PROVIDED INFORMATION
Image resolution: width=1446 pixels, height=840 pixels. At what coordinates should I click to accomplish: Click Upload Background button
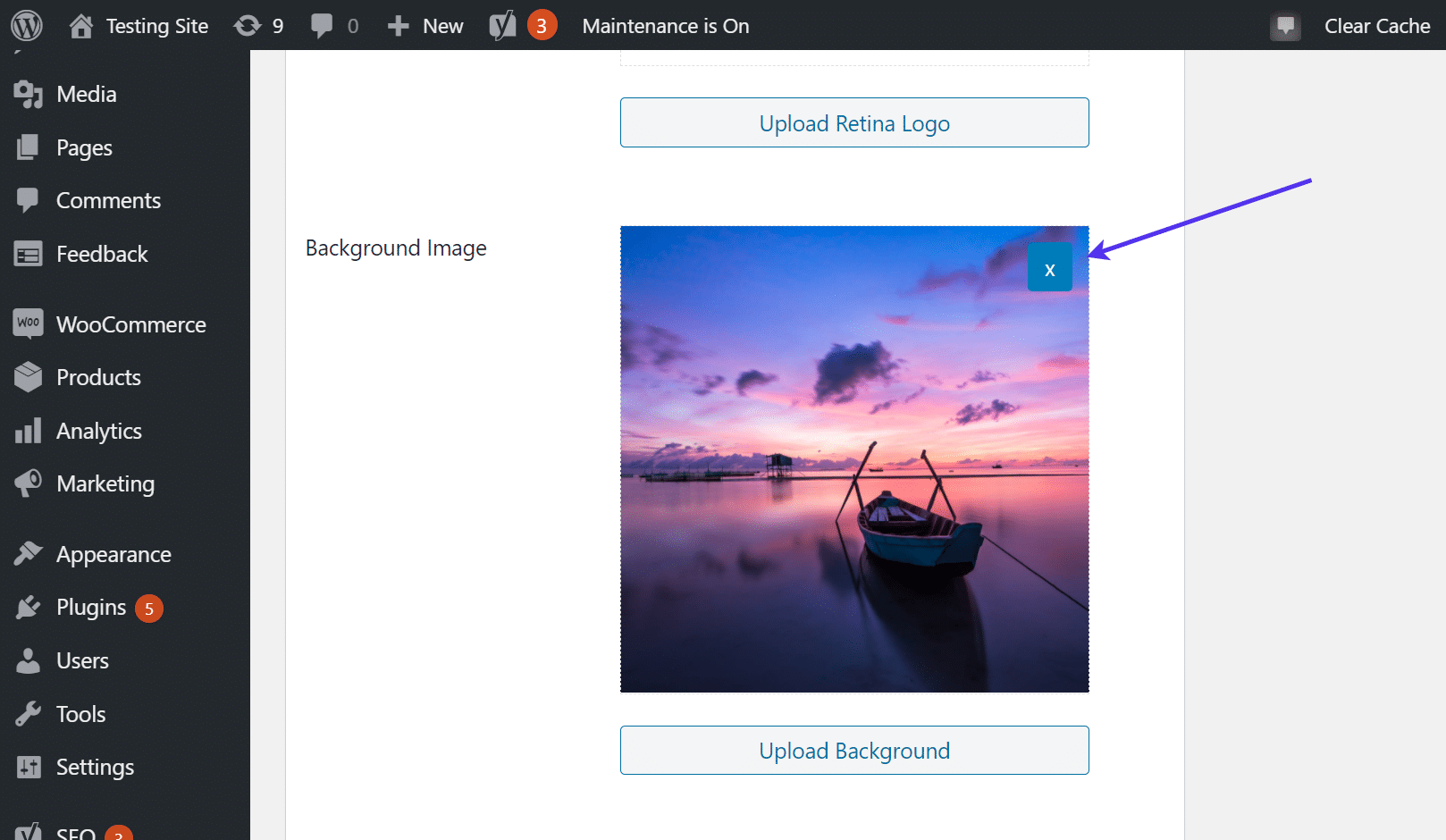[853, 751]
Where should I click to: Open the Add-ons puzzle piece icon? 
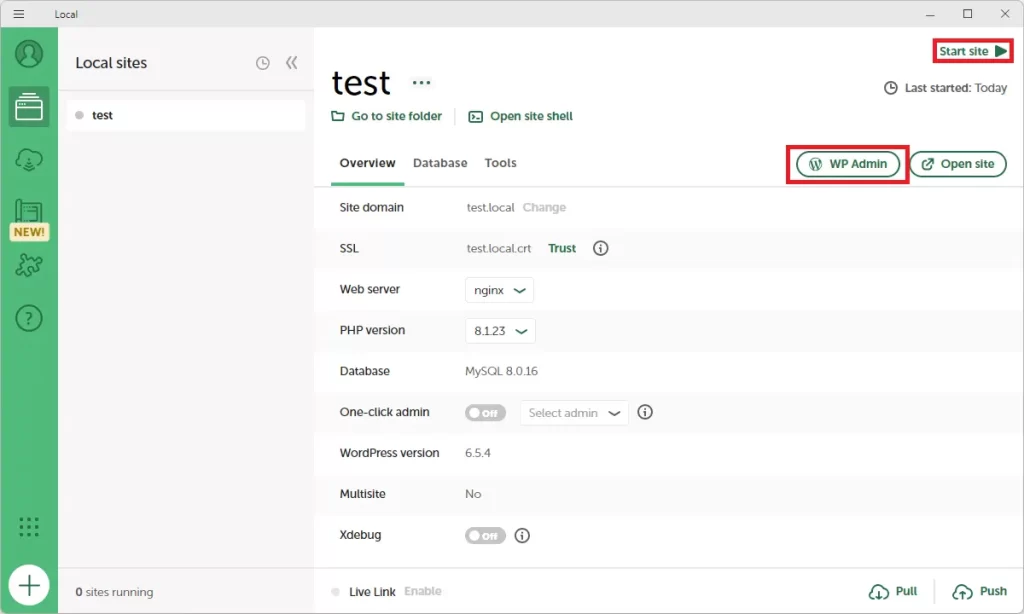click(x=29, y=266)
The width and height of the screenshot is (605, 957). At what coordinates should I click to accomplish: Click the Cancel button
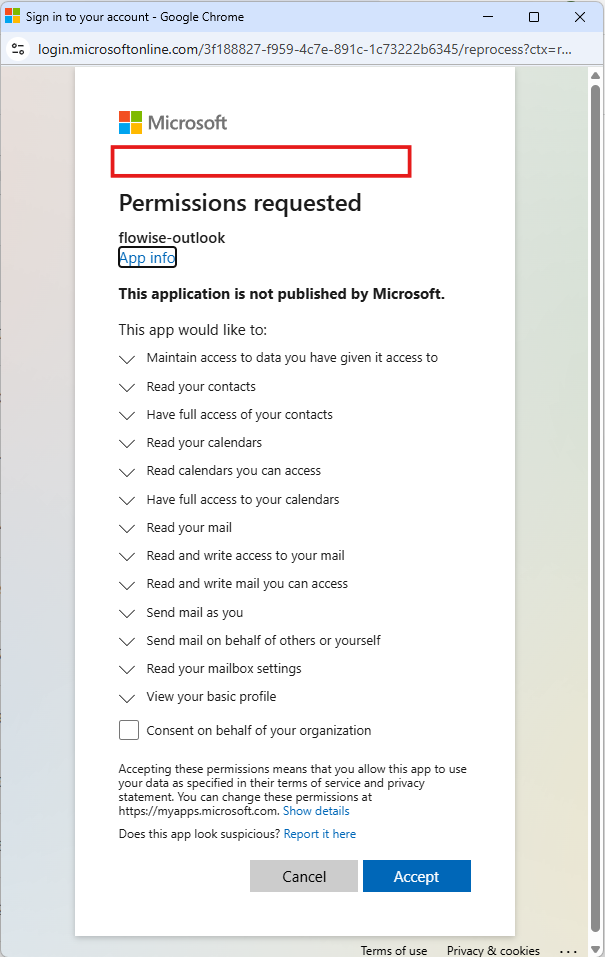[304, 876]
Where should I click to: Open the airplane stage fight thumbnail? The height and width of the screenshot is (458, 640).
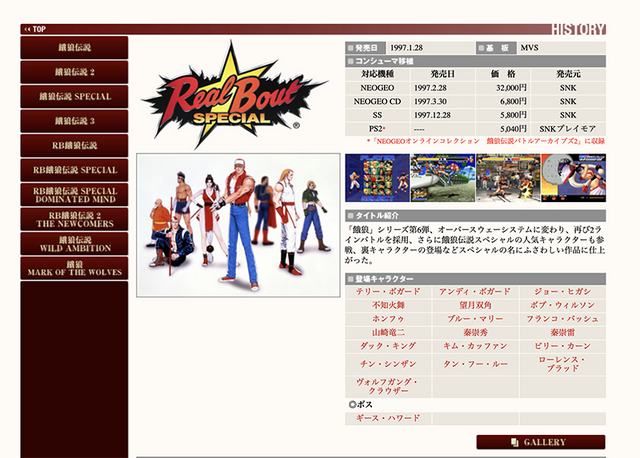click(x=442, y=178)
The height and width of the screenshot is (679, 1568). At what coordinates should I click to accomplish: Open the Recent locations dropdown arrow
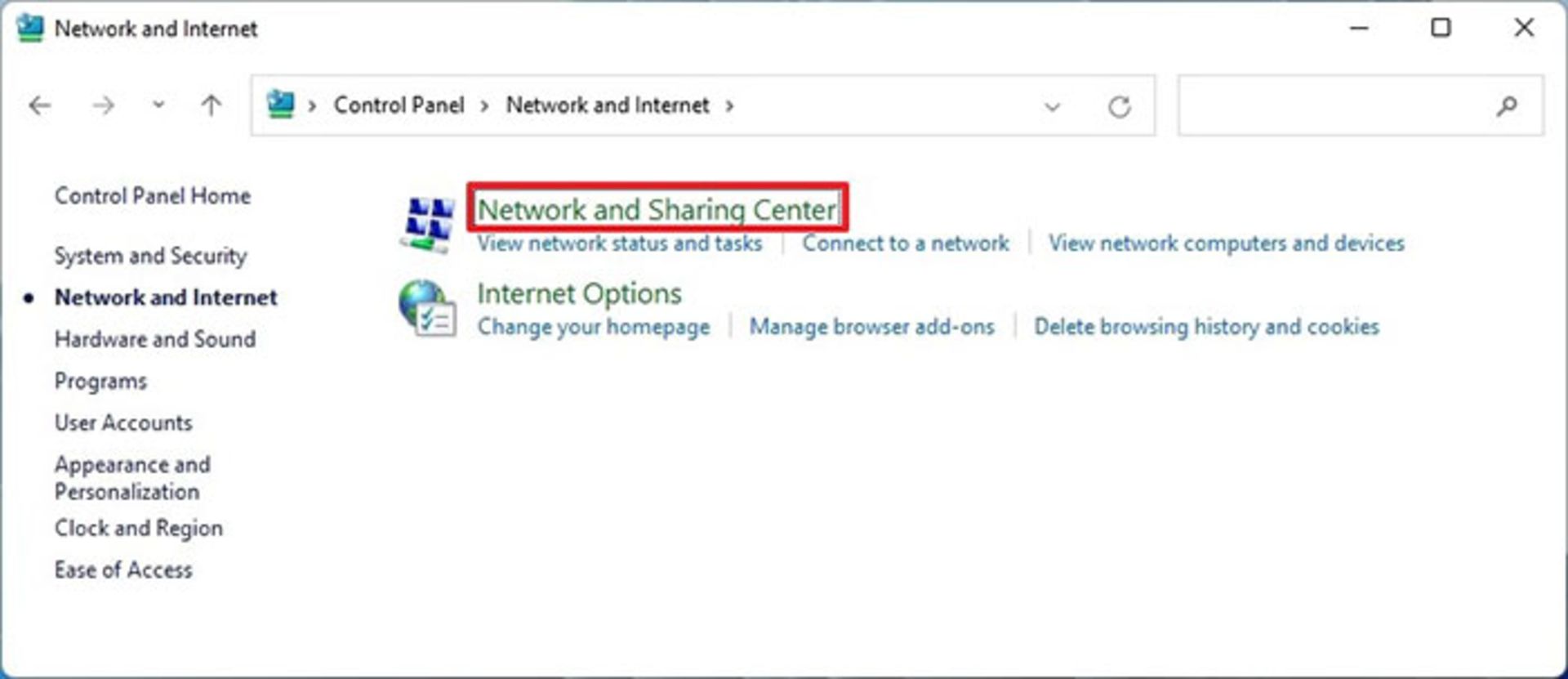(158, 105)
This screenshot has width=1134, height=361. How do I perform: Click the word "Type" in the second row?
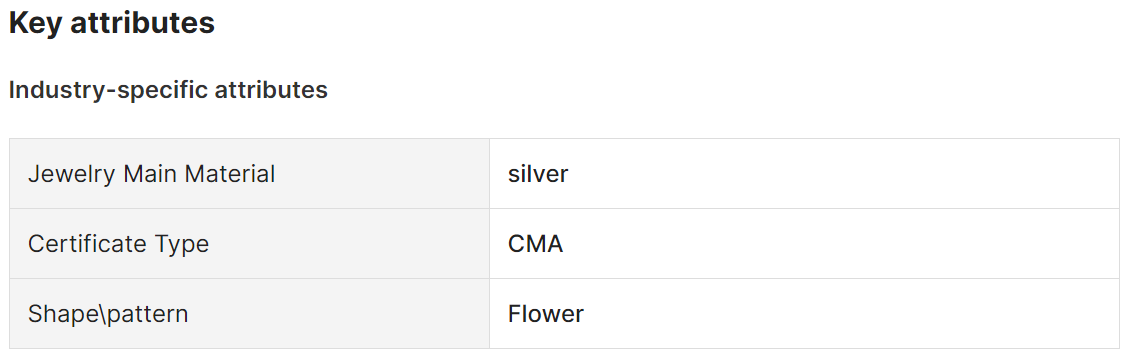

STATED PROBLEM
Render every line of the records above as a numbered list, omitting blank lines and leaving the pictures out.

REPLY TO THE EXERCISE
1. Image resolution: width=1446 pixels, height=840 pixels. At what coordinates should I click to accomplish: Click Upload Background button
2. [853, 751]
3. Where should I click to: Open the Add-ons puzzle piece icon? 
4. click(x=29, y=266)
5. The width and height of the screenshot is (605, 957). At what coordinates should I click to accomplish: Click the Cancel button
6. [304, 876]
7. Where should I click to: Open the airplane stage fight thumbnail? The height and width of the screenshot is (458, 640).
8. click(x=442, y=178)
9. The height and width of the screenshot is (679, 1568). At what coordinates should I click to accomplish: Open the Recent locations dropdown arrow
10. (158, 105)
11. This screenshot has width=1134, height=361. How do I perform: Click the word "Type" in the second row?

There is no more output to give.